DATA EXCERPTS =
################
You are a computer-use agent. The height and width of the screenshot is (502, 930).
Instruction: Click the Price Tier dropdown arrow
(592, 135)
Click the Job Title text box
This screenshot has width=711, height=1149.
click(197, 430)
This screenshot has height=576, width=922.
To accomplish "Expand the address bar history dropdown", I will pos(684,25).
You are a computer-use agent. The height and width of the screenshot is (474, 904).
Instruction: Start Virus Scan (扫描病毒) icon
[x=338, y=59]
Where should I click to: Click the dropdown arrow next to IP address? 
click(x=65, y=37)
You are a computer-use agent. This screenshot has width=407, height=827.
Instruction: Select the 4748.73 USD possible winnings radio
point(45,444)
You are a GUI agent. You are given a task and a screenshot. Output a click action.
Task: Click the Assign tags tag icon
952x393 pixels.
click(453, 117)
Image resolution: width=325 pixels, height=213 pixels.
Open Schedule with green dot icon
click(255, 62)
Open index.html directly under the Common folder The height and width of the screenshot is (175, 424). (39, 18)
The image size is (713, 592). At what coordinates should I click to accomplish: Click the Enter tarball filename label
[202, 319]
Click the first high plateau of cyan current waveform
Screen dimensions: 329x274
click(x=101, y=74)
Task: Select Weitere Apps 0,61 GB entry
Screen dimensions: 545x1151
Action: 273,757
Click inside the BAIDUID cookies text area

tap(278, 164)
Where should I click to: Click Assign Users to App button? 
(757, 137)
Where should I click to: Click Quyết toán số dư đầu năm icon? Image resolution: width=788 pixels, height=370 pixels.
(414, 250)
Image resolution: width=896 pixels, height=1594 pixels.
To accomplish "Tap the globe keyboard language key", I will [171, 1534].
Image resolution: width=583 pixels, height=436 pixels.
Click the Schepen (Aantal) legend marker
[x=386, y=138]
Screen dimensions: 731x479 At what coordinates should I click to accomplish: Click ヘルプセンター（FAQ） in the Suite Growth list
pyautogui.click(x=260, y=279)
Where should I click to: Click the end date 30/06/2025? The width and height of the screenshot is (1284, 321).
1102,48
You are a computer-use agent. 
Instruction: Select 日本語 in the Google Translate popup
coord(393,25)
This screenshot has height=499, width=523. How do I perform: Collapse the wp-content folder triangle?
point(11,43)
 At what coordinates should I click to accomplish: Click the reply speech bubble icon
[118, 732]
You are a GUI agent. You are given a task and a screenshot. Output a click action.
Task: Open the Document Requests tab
################
TASK STATEMENT = Output only the count of lines in the data containing "agent".

ANSWER TO THE PROBLEM = 6